Learning Concepts Definable in First-Order Logic with Counting

TL;DR

This paper extends the theoretical framework for learning logical classifiers to include counting logic, demonstrating sublinear-time learnability for structures with bounded degree and highlighting the importance of degree bounds.

Contribution

It generalizes previous results to first-order logic with counting (FOCN), establishing sublinear-time learnability for structures of polylogarithmic degree and analyzing the impact of degree bounds.

Findings

Sublinear-time learning is possible for FOCN-definable classifiers on structures with polylogarithmic degree.

Bounding the degree of structures is essential for achieving sublinear-time learning algorithms.
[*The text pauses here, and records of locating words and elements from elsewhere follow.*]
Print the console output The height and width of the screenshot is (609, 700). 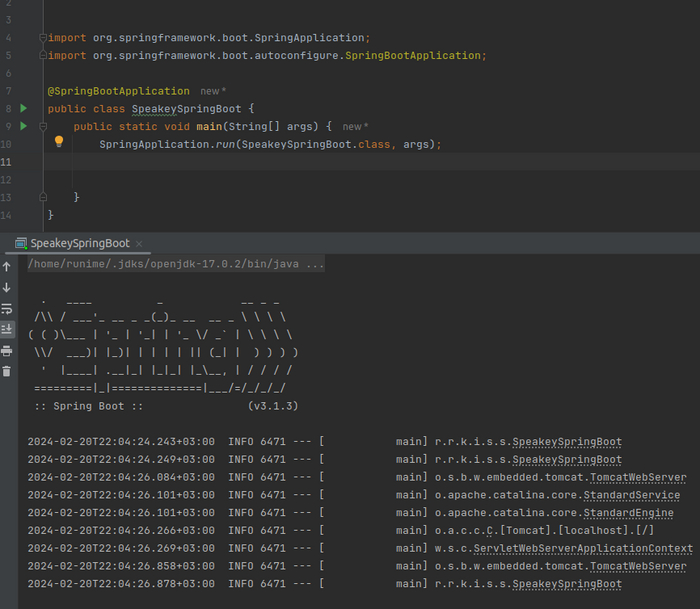point(7,350)
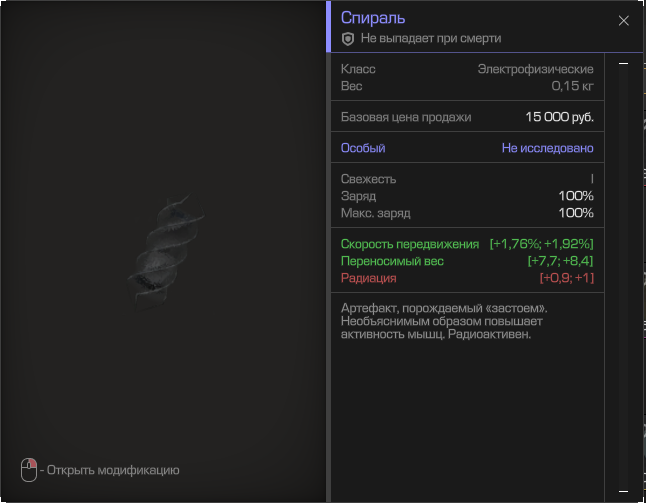This screenshot has height=503, width=646.
Task: Click the Спираль title header
Action: (374, 18)
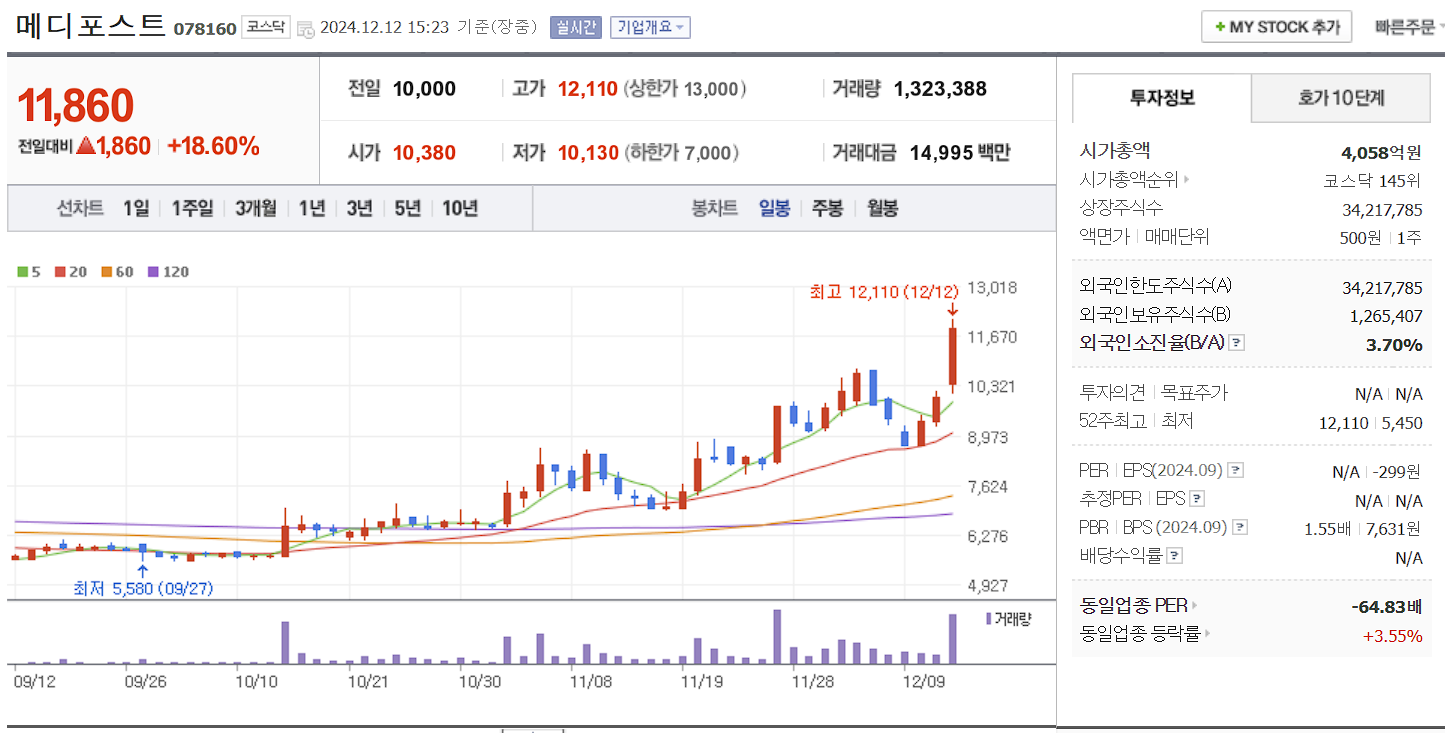Click the 거래량 legend icon above volume bars

(x=990, y=618)
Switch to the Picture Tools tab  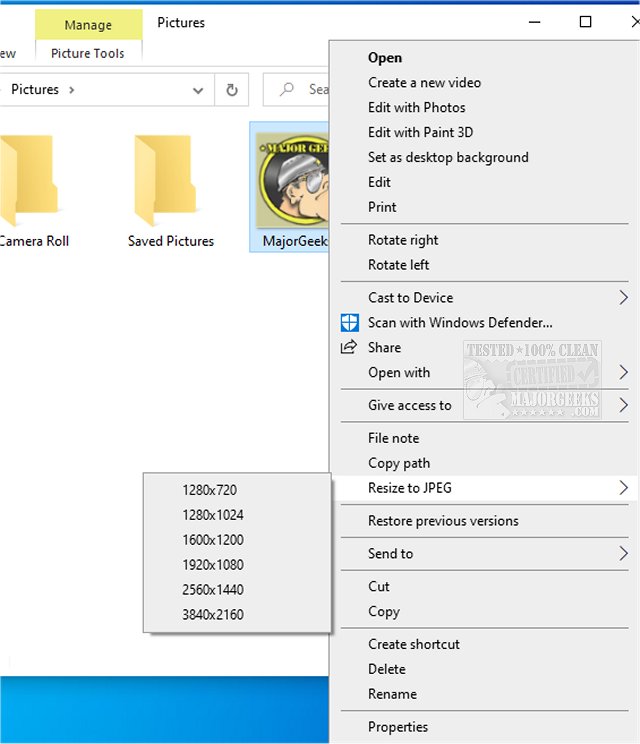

Learning is impossible in sublinear time for unbounded degree structures, even with plain first-order logic.

Abstract

We study Boolean classification problems over relational background structures in the logical framework introduced by Grohe and Tur\'an (TOCS 2004). It is known (Grohe and Ritzert, LICS 2017) that classifiers definable in first-order logic over structures of polylogarithmic degree can be learned in sublinear time, where the degree of the structure and the running time are measured in terms of the size of the structure. We generalise the results to the first-order logic with counting FOCN, which was introduced by Kuske and Schweikardt (LICS 2017) as an expressive logic generalising various other counting logics. Specifically, we prove that classifiers definable in FOCN over classes of structures of polylogarithmic degree can be consistently learned in sublinear time. This can be seen as a first step towards extending the learning framework to include numerical aspects of machine learning. We extend the result to agnostic probably approximately correct (PAC) learning for classes of structures of degree at most $(\log \log n)^c$ for some constant $c$. Moreover, we show that bounding the degree is crucial to obtain sublinear-time learning algorithms. That is, we prove that, for structures of unbounded degree, learning is not possible in sublinear time, even for classifiers definable in plain first-order logic.